The Internet giant has just introduced Google Drive, a platform to create and share, collaborate and retain all of your important data. It’s the company’s response to popular online storage tools such as Box.net, Dropbox, SugarSync, and Microsoft’s SkyDrive. It provides free online, synchronized 5GB of storage, with paid upgrades up to 1TB. With it, people can easily create, compile and collaborate on different text and visual material. What are its other key features?
- Activate Drive and Google Docs is no more required as a standalone destination, at least: Click on an old shortcut and you will get re-routed to drive.google.com. Your ‘Documents’ folder will now exist there as a subset of ‘My Drive’. Clicking a ‘Create’ button will now craft a new spreadsheet or presentation.
- Built right into Google Drive, Google Docs allows them to work with other people on documents, spreadsheets, presentations etc in real time. Once you opt to share certain content files, you can insert and reply to other people’s comments on anything, including PDF, image and video file, as well as receive notifications once someone else comments on those shared items. Users can store everything safely and access it anywhere, even while on the go). You can access it seamlessly and ceaselessly at the office, in your home, on the web, and from each of your Web-enabled device.
- You may install it (Drive) on your PC or Mac and then can download the Drive app to an Android device or tablet. The engineers are also working on a Drive app for iOS devices. Visually impaired (Blind) users can easily access Drive with a screen reader regardless of platform.

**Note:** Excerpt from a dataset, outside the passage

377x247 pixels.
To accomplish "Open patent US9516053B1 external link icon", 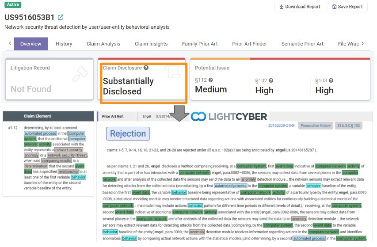I will [x=61, y=18].
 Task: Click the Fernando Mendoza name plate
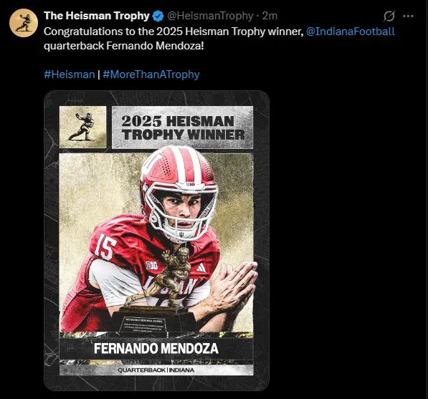click(156, 349)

- Google Drive will naturally offer better integration with its online products.With it, you can search videos, PDFs, documents, photos etc with specific searches. It will search within each file for relevant matches. You may search by keyword as well as filter by file type and owner. Google Drive can recognize text embedded in scanned documents thanks to Optical Character Recognition technology. Image recognition will allow you to drag-n-drop photos from your vacation into Drive, to later search for them. OCR technology, in its early stages, will improve over time.
Also being an open platform, the company will work with third-party developers so that users can do useful things with Drive such as sending faxes, editing videos and creating website mockups directly from it. Outlining the uniqueness of Google Drive, an official blog post points out:
“Whether you are working with a friend on a joint research project, planning a wedding with your fiancé or tracking a budget with roommates, you can do it in Drive. You can upload and access all of your files, including videos, photos, Google Docs, PDFs and beyond. Drive is built to work seamlessly with your overall Google experience. You can attach photos from Drive to posts in Google+, and soon you’ll be able to attach stuff from Drive directly to emails in Gmail. This is just the beginning for Google Drive; there’s a lot more to come.”
Users can start off with 5GB storage, as mentioned above, good enough to store your high-resolution images, scanned copies of treasured text, key business proposals, a favorite novel, and even an e-book you are currently working on. It is possible to upgrade for $2.49/month to 25GB.